In der JBBL-Hauptrundengruppe drei haben die U16-Bundesliga-Korbjäger der Basketball-Akademie Gießen 46ers im ersten Heimspiel des neuen Jahres einen Kantersieg gefeiert. Mit dem 78:44 (42:20)-Erfolg gegen die Würzburg Akademie nahmen die Mittelhessen erfolgreich Revanche für das verlorene Hinspiel und sicherten sich den direkten Vergleich. Im Rennen um die Ausgangslage für die Playoffs liegen die Gießener nun auf dem dritten Rang.

Das Spiel in der Osthalle war von Beginn an eine klare Angelegenheit für die Hausherren, die das Spiel der Franken mit einer aggressiven Verteidigungsarbeit empfindlich störten. Dadurch kamen die Gießener, die in krankheitsbedingter Abwesenheit von Trainer Christian Kaiser von Nico Nissen und Marcus Krapp betreut wurden, immer wieder zu Fastbreaks und wirbelten die Würzburger gehörig durcheinander. Nach dem ersten Viertel stand es 21:7 für die 46ers, die auch im zweiten Viertel den Fuß auf dem Gaspedal hielten. Defensiv gelang es den Gießenern sehr gut, den im Hinspiel noch überragenden Ben Bredenbröcker in seinem Wirkungskreis einzuengen und bei sieben Punkten zu halten. "Wir haben vor dem Spiel ihre Plays analysiert und wollten verhindern, dass er überhaupt in Ballbesitz kommt. Das haben die Jungs wirklich super umgesetzt", lobte Krapp.

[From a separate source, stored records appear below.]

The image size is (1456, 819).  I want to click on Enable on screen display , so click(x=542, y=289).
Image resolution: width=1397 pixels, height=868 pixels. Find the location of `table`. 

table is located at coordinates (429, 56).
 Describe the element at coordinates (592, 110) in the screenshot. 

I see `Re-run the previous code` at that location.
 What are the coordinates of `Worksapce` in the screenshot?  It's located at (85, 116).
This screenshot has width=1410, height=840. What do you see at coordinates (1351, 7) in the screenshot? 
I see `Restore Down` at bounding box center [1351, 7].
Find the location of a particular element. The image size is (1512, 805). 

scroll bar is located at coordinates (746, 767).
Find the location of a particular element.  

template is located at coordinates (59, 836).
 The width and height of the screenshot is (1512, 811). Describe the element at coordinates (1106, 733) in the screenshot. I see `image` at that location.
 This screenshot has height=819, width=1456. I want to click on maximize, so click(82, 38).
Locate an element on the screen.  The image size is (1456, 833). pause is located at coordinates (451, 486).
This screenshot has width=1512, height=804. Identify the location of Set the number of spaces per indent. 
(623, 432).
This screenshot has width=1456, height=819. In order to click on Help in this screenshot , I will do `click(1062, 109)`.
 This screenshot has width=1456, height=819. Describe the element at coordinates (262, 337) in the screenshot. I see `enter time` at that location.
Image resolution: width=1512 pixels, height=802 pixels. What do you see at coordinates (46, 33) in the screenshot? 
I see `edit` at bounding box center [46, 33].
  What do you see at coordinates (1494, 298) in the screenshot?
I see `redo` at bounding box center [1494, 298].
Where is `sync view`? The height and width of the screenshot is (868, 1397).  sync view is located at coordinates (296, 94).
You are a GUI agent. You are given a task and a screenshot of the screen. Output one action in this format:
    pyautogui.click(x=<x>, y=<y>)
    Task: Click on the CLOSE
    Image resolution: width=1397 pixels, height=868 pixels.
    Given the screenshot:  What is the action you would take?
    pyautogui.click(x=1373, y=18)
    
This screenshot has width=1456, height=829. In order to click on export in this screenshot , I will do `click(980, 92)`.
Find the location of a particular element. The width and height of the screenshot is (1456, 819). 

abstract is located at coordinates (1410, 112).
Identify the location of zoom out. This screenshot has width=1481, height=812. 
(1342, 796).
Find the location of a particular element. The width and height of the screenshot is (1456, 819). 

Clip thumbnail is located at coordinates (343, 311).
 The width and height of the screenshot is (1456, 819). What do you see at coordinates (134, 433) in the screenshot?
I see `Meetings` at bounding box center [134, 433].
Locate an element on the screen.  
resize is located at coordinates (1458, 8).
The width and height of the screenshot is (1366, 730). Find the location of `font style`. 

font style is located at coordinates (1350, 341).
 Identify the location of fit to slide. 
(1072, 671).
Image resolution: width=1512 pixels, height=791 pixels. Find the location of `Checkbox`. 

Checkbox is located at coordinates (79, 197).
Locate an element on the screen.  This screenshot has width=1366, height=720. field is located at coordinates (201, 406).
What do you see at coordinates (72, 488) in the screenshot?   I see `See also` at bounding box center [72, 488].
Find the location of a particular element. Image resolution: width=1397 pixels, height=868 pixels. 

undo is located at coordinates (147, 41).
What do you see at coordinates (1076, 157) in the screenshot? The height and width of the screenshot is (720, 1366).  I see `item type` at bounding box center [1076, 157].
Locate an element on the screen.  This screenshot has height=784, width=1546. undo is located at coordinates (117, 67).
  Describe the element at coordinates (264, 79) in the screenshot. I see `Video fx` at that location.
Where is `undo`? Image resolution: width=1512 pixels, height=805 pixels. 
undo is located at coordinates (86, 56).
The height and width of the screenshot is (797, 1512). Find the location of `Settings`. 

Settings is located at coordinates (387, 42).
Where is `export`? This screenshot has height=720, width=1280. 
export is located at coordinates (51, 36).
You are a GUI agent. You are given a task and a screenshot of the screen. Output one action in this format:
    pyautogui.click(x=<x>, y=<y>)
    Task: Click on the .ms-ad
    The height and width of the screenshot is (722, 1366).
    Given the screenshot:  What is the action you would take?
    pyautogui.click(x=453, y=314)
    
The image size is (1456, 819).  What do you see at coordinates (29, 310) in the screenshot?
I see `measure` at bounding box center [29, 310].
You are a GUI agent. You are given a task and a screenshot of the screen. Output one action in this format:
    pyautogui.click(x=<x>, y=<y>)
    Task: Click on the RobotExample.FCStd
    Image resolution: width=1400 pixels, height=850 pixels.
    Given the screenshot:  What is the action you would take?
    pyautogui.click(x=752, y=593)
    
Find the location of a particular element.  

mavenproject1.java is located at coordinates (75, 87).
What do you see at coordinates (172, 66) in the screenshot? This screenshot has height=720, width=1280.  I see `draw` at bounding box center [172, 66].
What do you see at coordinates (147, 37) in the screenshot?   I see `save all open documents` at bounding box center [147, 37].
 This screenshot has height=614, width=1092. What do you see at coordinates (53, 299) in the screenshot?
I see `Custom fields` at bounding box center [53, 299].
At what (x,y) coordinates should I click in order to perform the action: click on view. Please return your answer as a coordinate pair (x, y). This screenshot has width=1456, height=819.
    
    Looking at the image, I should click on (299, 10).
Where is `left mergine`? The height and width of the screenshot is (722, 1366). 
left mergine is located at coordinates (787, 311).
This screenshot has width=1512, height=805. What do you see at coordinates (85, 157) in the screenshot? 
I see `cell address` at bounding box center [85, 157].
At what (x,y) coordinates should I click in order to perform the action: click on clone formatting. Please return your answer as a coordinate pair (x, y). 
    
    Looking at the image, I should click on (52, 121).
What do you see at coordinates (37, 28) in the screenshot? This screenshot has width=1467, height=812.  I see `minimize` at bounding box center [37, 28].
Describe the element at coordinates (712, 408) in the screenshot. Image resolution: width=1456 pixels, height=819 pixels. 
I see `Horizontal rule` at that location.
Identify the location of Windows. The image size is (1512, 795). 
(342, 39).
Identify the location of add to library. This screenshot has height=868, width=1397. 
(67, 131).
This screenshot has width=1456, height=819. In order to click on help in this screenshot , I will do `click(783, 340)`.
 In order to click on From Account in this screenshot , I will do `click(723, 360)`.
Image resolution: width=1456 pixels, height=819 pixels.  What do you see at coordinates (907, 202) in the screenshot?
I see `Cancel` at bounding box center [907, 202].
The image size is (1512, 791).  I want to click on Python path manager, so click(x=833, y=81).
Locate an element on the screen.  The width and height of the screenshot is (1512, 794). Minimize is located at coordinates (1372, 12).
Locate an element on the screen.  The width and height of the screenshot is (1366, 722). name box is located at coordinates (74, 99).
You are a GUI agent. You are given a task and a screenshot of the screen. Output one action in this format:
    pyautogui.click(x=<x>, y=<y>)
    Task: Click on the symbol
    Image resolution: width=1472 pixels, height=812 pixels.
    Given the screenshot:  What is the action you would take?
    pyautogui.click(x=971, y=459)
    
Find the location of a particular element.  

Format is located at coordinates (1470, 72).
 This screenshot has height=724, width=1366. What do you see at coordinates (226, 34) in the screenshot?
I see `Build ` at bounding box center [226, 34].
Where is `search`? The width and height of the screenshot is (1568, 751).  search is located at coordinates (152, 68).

Die 46ers führten zur Pause bereits beruhigend mit 42:20 und behielten ihren Schwung und ihre Spielfreude auch nach dem Seitenwechsel bei. Dabei wurde das Spiel der Hausherren nicht von einzelnen Spielern geprägt, sondern es war eine sehr ausgeglichene Teamleistung. Die Coaches ließen breit rotieren, und so konnte sich jeder Akteur in die Scoringliste eintragen. Gießen baute den Vorsprung immer weiter aus, ging mit einer 66:32-Führung ins finale Viertel und zeigte an beiden Enden des Feldes eine tadellose Vorstellung. "Das war eine starke Leistung der gesamten Mannschaft. Die Jungs haben eine tolle Mischung zwischen temporeichem Fastbreakbasketball und geordnetem Setplay gefunden", war Krapp zufrieden.

Gießen: Janeck (2), Rostek (5), Schneider (13), Maruschka (2), Brach (9, 6 Assists), Carl (13, 5 Assists, 6 Steals), Sann (16), Thormeier (6), Koplin (5), Bergmann (2), Eva (5).